SolarWinds shareholders have appealed to the Delaware Supreme Court after a lower Chancery Court dismissed their lawsuit against the software company’s directors last year, arguing that the board “did absolutely nothing” for years to address cybersecurity flaws that were exposed in a massive 2020 hack of their flagship Orion IT management software.
In an opening brief filed Wednesday and obtained by SC Media, the shareholders told the state high court that Delaware Vice Chancellor Sam Glasscock III’s September ruling ending their case was wrongly decided.
The shareholders sued current and former SolarWinds directors in 2021 for their “utter failure” to monitor the systems and deal with cybersecurity deficiencies, which led to a 2020 hack that is widely viewed as one of the most severe cybersecurity incidents in U.S. history.
However, Delaware Vice Chancellor Sam Glasscock III said last year that the company was the “victim of a major crime,” and its leadership shouldn’t carry the burden of responsibility under corporate law for “operational loss” and “simple negligence.”
“Historically, only utter failures by directors to impose a system for reporting risk, or failure to act in the face of ‘red flags’ disclosed to them so vibrant that lack of action implicates bad faith, in connection with the corporation’s violation of positive law, have led to viable claims under Caremark,” the vice chancellor noted in a Sep. 6, 2022 opinion obtained by SC Media.

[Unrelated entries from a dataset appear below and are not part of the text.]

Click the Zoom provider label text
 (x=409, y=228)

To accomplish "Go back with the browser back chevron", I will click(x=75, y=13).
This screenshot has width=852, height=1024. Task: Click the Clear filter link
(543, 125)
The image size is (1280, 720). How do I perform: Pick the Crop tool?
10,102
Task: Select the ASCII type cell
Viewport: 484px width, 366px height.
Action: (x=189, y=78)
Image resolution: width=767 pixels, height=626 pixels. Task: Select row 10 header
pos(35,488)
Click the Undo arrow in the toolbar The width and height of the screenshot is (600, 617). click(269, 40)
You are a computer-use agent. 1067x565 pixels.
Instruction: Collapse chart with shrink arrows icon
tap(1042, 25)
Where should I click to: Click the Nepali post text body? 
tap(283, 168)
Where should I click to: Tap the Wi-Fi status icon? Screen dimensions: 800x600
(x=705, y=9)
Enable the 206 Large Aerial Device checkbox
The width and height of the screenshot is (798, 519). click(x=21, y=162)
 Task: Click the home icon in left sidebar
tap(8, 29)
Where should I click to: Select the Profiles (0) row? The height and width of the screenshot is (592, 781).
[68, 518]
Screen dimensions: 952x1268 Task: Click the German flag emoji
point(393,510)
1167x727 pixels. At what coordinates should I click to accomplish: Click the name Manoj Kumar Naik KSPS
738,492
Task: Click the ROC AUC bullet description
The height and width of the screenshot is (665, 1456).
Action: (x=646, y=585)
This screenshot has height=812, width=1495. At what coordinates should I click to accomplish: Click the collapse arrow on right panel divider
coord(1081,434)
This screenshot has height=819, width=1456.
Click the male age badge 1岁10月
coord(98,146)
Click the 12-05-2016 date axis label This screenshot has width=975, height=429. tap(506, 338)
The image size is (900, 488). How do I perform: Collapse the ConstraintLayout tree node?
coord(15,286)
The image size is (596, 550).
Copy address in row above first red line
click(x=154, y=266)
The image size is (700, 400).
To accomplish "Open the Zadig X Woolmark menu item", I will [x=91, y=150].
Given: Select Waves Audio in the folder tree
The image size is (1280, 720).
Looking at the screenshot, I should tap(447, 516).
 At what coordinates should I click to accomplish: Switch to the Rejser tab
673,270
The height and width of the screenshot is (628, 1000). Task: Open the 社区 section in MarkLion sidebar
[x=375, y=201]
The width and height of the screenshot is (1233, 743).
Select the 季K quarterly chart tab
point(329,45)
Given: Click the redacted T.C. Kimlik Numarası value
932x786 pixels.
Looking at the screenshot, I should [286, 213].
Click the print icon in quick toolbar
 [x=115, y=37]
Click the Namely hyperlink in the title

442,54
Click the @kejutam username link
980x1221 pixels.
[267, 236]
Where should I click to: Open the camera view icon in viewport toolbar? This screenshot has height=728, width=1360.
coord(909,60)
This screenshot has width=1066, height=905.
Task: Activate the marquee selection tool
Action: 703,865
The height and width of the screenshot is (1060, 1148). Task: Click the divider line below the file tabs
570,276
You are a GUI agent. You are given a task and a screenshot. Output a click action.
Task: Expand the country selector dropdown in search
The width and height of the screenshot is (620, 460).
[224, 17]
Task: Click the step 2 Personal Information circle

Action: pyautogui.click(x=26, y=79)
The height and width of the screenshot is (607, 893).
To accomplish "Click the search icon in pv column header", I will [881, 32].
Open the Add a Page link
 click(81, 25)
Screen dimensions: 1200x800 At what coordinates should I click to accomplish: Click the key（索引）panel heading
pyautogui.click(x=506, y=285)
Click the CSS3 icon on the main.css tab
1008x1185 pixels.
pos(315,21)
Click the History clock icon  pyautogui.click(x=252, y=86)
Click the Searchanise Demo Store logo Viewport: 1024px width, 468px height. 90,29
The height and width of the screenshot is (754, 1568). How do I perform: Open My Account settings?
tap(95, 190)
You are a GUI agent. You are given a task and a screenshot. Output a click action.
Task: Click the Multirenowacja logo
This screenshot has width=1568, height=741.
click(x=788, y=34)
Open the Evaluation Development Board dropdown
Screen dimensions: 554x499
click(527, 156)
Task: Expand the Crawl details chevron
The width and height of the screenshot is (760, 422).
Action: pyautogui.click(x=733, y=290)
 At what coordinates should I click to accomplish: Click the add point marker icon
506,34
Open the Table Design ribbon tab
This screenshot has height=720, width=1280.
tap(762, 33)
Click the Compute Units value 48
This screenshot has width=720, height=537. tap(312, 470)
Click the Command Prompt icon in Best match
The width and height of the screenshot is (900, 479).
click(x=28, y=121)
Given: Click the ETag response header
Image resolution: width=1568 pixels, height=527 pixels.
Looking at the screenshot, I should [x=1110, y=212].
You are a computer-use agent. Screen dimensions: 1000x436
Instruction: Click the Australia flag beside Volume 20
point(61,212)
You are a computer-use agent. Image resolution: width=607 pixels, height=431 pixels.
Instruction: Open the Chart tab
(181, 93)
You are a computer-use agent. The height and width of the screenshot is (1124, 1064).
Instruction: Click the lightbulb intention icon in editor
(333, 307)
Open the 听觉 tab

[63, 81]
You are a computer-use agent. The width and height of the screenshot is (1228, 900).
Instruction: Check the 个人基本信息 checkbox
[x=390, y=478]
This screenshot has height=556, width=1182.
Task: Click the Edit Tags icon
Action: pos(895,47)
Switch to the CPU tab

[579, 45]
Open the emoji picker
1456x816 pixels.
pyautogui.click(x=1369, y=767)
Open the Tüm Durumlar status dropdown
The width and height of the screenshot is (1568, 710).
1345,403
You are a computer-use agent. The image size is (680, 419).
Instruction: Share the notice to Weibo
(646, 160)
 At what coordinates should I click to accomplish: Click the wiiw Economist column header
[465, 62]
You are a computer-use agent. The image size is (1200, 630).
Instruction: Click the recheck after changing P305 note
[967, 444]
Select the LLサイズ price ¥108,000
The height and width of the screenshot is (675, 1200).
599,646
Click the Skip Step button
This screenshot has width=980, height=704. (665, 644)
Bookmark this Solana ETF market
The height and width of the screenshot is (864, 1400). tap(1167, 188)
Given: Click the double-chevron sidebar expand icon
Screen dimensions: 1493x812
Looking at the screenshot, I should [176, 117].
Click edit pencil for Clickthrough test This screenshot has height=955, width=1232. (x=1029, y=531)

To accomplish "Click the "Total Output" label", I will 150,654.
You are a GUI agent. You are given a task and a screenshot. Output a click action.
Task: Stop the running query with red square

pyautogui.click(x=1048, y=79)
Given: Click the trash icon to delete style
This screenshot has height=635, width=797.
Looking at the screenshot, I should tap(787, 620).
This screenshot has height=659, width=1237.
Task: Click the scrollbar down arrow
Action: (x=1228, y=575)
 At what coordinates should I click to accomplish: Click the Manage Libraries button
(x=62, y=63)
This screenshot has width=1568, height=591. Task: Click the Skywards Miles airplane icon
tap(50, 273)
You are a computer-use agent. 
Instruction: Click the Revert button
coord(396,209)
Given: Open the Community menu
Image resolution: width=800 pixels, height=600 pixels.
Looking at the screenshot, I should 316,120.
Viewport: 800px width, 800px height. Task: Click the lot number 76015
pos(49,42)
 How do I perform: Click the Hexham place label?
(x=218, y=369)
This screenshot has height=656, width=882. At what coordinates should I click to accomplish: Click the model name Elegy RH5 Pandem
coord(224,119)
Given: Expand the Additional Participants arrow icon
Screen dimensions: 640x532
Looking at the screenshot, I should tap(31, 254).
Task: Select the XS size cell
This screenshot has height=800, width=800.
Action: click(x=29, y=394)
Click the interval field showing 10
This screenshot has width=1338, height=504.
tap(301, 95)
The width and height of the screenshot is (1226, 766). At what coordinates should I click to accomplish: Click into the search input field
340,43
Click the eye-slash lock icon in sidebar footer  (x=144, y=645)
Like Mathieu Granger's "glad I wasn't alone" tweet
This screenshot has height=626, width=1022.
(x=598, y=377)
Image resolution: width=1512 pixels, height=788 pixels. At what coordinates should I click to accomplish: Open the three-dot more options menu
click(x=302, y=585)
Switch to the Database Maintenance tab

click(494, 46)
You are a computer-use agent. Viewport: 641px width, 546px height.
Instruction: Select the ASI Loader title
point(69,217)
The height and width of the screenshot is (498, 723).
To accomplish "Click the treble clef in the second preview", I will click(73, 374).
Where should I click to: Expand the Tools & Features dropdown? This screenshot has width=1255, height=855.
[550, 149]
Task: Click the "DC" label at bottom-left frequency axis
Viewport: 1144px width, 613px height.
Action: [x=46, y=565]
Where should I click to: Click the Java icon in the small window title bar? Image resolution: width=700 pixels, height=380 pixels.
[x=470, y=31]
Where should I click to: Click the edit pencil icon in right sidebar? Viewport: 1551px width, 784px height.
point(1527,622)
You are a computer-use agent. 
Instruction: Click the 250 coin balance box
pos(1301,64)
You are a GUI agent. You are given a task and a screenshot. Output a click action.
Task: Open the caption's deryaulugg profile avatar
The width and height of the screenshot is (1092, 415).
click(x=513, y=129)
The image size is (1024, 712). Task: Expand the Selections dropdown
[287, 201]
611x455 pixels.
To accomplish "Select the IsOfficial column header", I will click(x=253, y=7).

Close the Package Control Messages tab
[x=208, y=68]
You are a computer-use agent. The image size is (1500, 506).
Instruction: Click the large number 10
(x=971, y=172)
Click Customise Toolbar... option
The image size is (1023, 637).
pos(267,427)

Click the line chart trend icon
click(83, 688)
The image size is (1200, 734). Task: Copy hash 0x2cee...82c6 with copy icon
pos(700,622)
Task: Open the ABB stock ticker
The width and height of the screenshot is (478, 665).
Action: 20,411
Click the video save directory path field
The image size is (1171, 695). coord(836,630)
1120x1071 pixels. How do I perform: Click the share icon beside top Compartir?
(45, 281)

In Sunburst’s case, there is no solid evidence indicating that the directors were operating in bad faith or ignore red flags to violate the law, the vice chancellor said, and the leadership seems to make efforts to minimize the impact of the incident.
In Wednesday’s opening brief, shareholders appealed to the vice chancellor’s ruling by presenting evidence of how the company’s directors were aware of the security flaws but neglected their duties to fix them over the years.
Most of the claims underpinning this argument are identical to those made in a consolidated lawsuit filed in Texas by a group of shareholders who purchased stock during the affected period of Sunburst. That case was settled last November with the company agreeing to pay $26 million.
In 2017, SolarWinds’ previous global cybersecurity strategist, who expressed his concern over SolarWinds’ security control, resigned in protest when senior executives were “unwilling to make the corrections” necessary.
Shareholders added that in 2019, SolarWinds management was notified by an external researcher that an important company’s password — “solarwinds123” — was leaked on the internet. SolarWinds executives have since said that a thorough investigation determined that the leaked password played no role in the eventual compromise.
In addition, shareholders said that they reviewed SolarWinds board of directors’ materials spanning the 26 months leading up to the revelation of Sunburst in 2020, and found an utter “dearth of any board-level effort at monitoring.”
“Indeed, the Board as a whole never received a single report or held a single discussion regarding cybersecurity,” the brief read. “The Board’s Audit Committee, specifically charged with overseeing cybersecurity issues, likewise never received a single report or held a single discussion regarding cybersecurity.”
SolarWinds, headquartered in Austin, Texas, is a company that develops software for businesses to help manage their networks and information technology infrastructure. The company owns nearly 300,000 clients, including most Fortune 500 companies and top U.S. government agencies, such as the FBI and the U.S. Department of Defense.
A SolarWinds spokesperson told SC Media that the company “disagree[s] strongly” with shareholders’ allegation and “look[s] forward to the truth coming to light.”